Одиночество вокруг Кафки усиливалось. И даже сестры не очень-то помогали ему выйти из него. Он мало говорит о Валли, второй сестре, которая не слишком много значила в его жизни. О старшей, Элли, напротив, он говорит весьма язвительно: «…Она была таким неуклюжим, вялым, боязливым, угрюмым, пришибленным сознанием своей вины, безропотным, злым, ленивым, охочим до лакомств, жадным ребенком. Я не мог видеть ее, не то что говорить с ней, настолько она напоминала мне меня самого, настолько сильно она находилась под воздействием того же воспитания. Особенно отвратительна для меня была ее жадность, потому что сам я был, кажется, еще более жадным». Их общая судьба, далекая от того, чтобы сближать, разделила их. И только Оттла действительно шла в счет, но она была на девять лет младше него, и их взаимная привязанность долго оставалась привязанностью взрослого к ребенку.

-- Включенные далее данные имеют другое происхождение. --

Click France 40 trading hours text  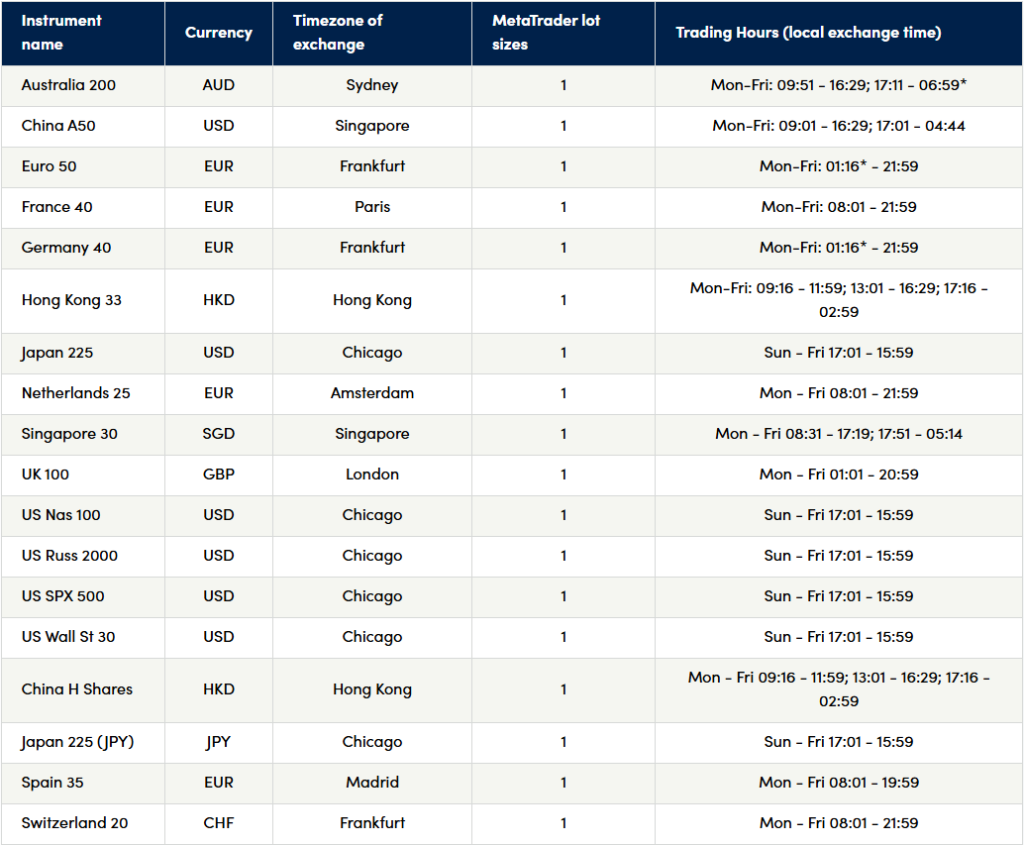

Листая страницу за страницей в «Дневнике», мы находим гримасничающий образ семейного очага, оглушительного гама, который царил там, с мрачной партией в карты, криками племянников и племянниц, которых бранят или ласкают, — этих раздражавших и немного пугавших его детей. И он остается узником семейного очага, как остается узником Праги. Лишь в тридцать один год у него появится комната вдали от родителей, к которым, впрочем, его вскоре снова вернет болезнь. Описания этого ада многочисленны, но ни в одном из них он не заходит столь далеко, как в том, которое он сделал однажды в октябре 1916 года в письме Фелице Бауэр. Между ней и Кафкой, казалось, установилось хрупкое согласие, достаточное для того, чтобы ввести Фелицу в семью. А она только что написала Кафке, что ее присутствие за семейным столом «не такое уж удовольствие». Он отвечает ей, и этот ответ кажется ему столь важным, что он переписывает его в свой «Дневник»: «Ты, конечно, выражаешь свое мнение, справедливо не беря в расчет того, радует это меня или нет. Так вот, это меня не радует. Конечно, я радовался бы еще меньше, если бы ты написала прямо противоположное». Он объясняется: «Я, который почти во всем не самостоятелен, бесконечно жажду самостоятельности, независимости, всесторонней свободы; лучше уж нацепить шоры на глаза и идти до конца своей дорогой, чем жить в этой домашней круговерти, заслоняющей мне перспективу. Поэтому каждое слово, которое я говорю своим родителям или которое они говорят мне, легко становится бревном, падающим мне под ноги. Любая связь с человеком, выбранным не мною, — даже если при этом я отрицаю частицу своего «Я», — ничего не стоит, мешает мне идти вперед, я начинаю ее ненавидеть или близок к ненависти». Так, наиболее естественная связь — родственная: «Бывает, что я буквально преследую родных своей ненавистью; один вид семейного ложа, мятого белья, заботливо разложенных ночных сорочек может довести меня чуть ли не до рвоты, вывернуть мое нутро наизнанку, мне кажется тогда, что я все еще не родился окончательно, что каждый раз я заново рождаюсь на свет в этой затхлой жизни, в этой затхлой комнате; я постоянно должен находить подтверждение, что я связан с этими отвратительными вещами, если не всецело, то частично и неразрывно; они, как гири, нависли на моих ногах, жаждущих убежать, они комьями торчат в моей детской бесформенной каше». Кто стал бы отрицать здесь воскрешение эдиповских тем? Именно в супружеской постели гнездится ужас семейного очага.